Coronavirus, studio tedesco afferma: “Rischi minimi di contagio nei supermercati”

Negli ultimi periodi sono tantissimi i ricercatori e gli studiosi che stanno monitorando il Coronavirus per scoprirne sia un vaccino e sia le caratteristiche principali, sulle quali ancora rimangono perplessità e disordini.

Il direttore dell’istituto di Virologia dell’Università di Bonn, Hendrick Streeck, ha spiegato ad un’emittente televisiva di Lussemburgo quanto viene a seguire:

Non ci sono significativi rischi di essere contagiati andando a fare la spesa. L’epidemia si diffonde quando le persone si trovano a distanza ravvicinata per un periodo di tempo abbastanza lungo”.

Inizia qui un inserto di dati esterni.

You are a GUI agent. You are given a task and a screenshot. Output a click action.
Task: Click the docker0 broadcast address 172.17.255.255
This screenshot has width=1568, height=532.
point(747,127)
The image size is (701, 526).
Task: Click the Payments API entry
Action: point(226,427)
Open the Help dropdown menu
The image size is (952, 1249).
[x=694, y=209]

Rischio basso di contagio toccando gli oggetti

L’esperto Streeck ha inoltre fatto riferimento al contagio toccando le superfici e gli oggetti del supermercato, perché sulla questione ci sono ancora diversi pareri contrastanti. Secondo uno studio condotto a Bonn, gli oggetti hanno un rischio di contagio minimo. Di seguito le parole del virologo:

“Abbiamo raccolto campioni dalle maniglie delle porte, dai telefoni, dalle toilette, ma non è stato possibile coltivare il virus in laboratorio partendo dal materiale preso con quei tamponi. Per prendersi il virus in questo modo bisogna che qualcuno tossisca nella sua mano, tocchi immediatamente il pomello di una porta e subito dopo qualcun altro dovrebbe afferrare lo stesso pomello e toccarsi la faccia”.